##### Ausgangstext

3 MAR 2023 10pm - Schloss Leuk
IM STÖRGARTEN
(Photo:
Dirk Skiba) PROGRAMM UMS `n JIP im störgarten Liederzyklus für Stimme, Blockflöten und Live-Elektronik (Audio & Video), 2022 Text nach dem gleichnamigen Gedichtzyklus von Rolf Hermann aus dem Gedichtband „In der Nahaufnahme verwildern wir“ (2021) Dauer: ca. 80m
PROGRAMMNOTIZEN
„im störgarten“ ist
einer der vier Zyklen daraus: ein Gang durch
einen längst verschwundenen Obstgarten.

##########
##### Datenauszug

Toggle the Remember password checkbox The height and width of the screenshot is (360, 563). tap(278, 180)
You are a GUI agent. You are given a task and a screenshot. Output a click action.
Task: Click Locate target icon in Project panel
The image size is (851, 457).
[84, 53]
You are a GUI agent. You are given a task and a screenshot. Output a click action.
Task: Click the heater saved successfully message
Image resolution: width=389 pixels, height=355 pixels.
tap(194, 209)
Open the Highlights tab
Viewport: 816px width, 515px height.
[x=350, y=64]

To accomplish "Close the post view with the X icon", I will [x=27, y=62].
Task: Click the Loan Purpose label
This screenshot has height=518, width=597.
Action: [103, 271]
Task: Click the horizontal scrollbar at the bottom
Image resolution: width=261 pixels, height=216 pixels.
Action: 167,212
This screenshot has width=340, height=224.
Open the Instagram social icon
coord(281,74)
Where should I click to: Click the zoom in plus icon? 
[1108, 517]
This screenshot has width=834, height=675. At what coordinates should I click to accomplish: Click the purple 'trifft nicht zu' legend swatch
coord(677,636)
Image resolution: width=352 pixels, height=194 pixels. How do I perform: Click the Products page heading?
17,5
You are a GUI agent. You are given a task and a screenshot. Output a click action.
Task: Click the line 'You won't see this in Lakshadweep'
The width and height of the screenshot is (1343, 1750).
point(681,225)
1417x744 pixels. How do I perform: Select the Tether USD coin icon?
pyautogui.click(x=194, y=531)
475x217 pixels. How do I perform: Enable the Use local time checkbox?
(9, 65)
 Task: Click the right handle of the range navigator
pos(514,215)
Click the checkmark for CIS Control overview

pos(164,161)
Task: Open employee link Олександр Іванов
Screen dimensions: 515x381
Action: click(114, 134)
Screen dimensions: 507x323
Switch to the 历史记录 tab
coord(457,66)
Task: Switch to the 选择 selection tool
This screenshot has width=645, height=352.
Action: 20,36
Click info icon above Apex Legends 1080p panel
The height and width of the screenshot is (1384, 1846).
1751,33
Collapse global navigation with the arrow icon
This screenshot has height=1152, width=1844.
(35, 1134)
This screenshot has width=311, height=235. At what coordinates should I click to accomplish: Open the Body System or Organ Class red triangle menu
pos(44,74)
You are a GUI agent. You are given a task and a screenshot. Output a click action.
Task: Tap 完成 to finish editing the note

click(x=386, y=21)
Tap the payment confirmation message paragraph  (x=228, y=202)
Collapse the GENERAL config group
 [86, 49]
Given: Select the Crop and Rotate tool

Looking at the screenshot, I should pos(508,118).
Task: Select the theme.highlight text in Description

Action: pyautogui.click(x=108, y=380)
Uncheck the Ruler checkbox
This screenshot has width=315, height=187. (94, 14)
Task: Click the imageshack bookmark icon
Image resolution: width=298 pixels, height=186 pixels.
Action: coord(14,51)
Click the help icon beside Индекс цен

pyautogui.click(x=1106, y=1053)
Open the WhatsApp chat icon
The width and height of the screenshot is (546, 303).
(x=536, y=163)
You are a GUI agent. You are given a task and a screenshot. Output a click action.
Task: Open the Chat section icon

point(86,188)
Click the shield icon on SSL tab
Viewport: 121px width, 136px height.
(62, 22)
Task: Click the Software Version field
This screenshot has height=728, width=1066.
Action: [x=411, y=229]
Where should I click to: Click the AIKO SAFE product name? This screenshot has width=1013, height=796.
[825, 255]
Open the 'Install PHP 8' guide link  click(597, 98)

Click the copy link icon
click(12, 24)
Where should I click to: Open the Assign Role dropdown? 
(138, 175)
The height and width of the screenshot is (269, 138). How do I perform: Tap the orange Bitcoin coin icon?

##########

*Aufgabe:*
Schreibe die Programmnotizen zum Liederzyklus „im störgarten“ im Anschluss an ihren letzten Satz weiter.

*Antwort:*
Rolf Hermann geht hier - wie bei den anderen
3 Zyklen des Gedichtbandes - von vier Zyklen
aus, die Rainer Maria Rilke am Ende seines
Lebens im Château Muzot im Wallis auf
Französisch geschrieben hat. Hermann zoomt mit seinen neuen Gedichten mitten hinein in unsere Lebenswelt mit ihren globalen Verflechtungen, ihren Hotspots und Flächenbränden, ihren Erschöpfungszuständen. Mit „im störgarten“ findet eine Translokation statt, von den bei Rilke nicht präziser verorteten Obstgärten ins Leukerfeld, das von Hermann als Sehnsuchtslandschaft durchschritten wird. Sein Parcours führt an Stationen der vermeintlich gestalteten und der sich überlassenen Natur entlang, was letztlich in Erinnerung und Selbstbefragung über eben jene mündet. Rolf Hermann dazu: „Im Zyklus
„im störgarten“ ist die Trauer ein zentrales
Motiv. Dieser Zyklus spielt in einem
Gebiet (Leukerfeld), das mir seit meiner
Kindheit vertraut ist. Die Landschaft wurde in den
letzten Jahren tiefgreifend verändert.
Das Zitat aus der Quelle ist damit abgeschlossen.